An Introduction to Information Theory: Symbols, Signals and NoiseI usually wimp out when it comes to learning hard mathematical stuff like what is required to have a working understanding of Information Theory. In this case, though, I am glad I let Christian convince me to give it a shot because it appears to be fundamental to things like how the brain works, intelligent design, statistical inference, cryptography, quantum computing and a ton of other stuff related to my work and/or are my avocational interests. I looked around for a decent introductory book that did not get so bogged down in the math that the big picture did not emerge. John R. Pierce’s book An Introduction to Information Theory: Symbols, Signals and Noise seemed to be an almost universal choice to meet this criteria.

I am half way through the first chapter of the book. It has become abundantly clear that a full understanding of Information Theory is not really possible without an engagement with the math at a deep level. Nevertheless, a review at Amazon made the following observation about the book that makes me think I am on the right path. I might need to read one or more additional books to arrive at the working understanding I want, but this will definitely get me started at a level that does not discourage me from taking the next steps. Here is an excerpt from the review:

The book is geared towards non-mathematicians, but it is not just a tour. Pierce tackles the main ideas just not all the techniques and special cases. Perfect for: anyone in science, linguistics, or engineering.

Another thing that is abundantly clear is that Christian, in his current position with his current major professor and research sponsor, has an exceptional opportunity to get a strong grounding in the area of Information Theory and that such a grounding will serve him very well whether in whatever technical research pursuit he chooses when he finishes this degree. His first research project is the solution of a difficult problem that engages specifically with the material about which I am reading, but with mathematical rigor beyond the scope of the book.
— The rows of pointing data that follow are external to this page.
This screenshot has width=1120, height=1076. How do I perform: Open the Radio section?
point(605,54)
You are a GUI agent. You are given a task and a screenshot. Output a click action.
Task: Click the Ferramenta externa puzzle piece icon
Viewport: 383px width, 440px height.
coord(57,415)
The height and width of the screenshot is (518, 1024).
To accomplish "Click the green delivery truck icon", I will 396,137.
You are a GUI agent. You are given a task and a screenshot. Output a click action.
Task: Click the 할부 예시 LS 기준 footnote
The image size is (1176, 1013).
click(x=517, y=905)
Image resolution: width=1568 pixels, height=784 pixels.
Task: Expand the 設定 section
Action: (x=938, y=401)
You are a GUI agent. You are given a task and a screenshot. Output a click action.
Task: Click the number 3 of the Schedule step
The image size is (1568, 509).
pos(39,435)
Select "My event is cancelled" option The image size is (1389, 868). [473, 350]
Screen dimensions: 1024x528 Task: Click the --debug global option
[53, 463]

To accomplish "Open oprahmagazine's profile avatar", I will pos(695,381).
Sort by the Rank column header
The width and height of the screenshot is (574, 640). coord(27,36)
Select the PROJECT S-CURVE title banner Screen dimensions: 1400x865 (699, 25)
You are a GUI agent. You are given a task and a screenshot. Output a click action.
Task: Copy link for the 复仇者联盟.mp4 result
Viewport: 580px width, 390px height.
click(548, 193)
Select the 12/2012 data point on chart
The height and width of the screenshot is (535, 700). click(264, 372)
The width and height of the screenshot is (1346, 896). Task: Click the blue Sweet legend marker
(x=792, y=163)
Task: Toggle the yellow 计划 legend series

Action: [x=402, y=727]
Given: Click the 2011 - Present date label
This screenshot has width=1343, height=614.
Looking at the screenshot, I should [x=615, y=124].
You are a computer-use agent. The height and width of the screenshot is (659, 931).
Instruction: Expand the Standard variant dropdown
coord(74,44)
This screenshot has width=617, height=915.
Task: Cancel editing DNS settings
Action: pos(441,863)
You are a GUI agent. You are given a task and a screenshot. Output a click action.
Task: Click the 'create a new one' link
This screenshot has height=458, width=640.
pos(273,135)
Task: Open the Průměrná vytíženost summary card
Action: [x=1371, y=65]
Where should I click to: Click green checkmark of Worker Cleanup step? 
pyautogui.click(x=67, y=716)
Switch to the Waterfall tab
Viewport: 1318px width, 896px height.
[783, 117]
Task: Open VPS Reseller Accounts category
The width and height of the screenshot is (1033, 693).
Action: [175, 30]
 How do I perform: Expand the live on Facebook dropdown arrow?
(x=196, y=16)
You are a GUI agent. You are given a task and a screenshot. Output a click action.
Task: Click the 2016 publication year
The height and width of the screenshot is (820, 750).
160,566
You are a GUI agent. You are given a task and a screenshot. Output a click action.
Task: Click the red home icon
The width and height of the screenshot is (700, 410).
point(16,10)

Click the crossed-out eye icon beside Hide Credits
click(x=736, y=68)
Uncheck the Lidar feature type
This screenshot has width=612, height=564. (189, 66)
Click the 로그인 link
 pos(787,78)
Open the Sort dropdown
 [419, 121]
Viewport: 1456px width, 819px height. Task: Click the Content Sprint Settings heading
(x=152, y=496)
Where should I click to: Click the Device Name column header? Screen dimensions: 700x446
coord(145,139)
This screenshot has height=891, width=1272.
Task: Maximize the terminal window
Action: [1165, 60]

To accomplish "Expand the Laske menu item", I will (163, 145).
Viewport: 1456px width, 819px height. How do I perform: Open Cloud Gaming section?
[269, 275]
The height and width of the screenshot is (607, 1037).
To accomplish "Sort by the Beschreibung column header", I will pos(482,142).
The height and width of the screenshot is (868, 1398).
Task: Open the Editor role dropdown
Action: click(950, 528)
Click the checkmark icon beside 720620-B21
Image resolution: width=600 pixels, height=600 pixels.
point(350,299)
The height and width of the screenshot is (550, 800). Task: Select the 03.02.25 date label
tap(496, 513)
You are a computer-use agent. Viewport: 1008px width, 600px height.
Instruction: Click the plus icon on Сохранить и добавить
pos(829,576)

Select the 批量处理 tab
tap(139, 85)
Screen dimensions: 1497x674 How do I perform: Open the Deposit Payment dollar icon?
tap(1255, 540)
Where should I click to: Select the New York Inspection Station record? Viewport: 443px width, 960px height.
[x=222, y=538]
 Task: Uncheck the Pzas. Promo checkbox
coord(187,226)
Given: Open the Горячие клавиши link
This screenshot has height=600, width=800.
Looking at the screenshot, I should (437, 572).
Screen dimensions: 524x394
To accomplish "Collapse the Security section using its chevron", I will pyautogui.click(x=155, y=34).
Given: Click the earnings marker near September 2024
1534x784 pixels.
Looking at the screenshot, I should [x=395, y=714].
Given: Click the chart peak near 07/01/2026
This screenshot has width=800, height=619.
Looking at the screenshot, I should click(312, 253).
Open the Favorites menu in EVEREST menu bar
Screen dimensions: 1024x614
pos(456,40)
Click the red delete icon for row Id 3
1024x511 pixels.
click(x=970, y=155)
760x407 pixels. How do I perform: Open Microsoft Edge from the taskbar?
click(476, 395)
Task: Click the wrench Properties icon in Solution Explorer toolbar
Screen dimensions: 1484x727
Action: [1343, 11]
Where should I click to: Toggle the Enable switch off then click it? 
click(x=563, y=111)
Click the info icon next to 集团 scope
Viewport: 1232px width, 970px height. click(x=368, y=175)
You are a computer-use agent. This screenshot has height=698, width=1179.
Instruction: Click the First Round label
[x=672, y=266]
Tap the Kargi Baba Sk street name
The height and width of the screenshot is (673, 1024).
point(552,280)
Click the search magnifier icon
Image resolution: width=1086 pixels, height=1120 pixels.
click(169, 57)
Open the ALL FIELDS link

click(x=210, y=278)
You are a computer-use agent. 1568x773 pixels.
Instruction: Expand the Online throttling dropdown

If the material is not too tedious for a general blog like this, I plan to write about it more because it is so interesting. I am early in the book and engaged with topic of entropy as it is used in the field of Information Theory. Entropy has a very specific definition in this context and is different from entropy as that word is used in thermodynamics or statistical mechanics. The bigger deal for me is that I can see it has important ramifications for even the work I do in my day job.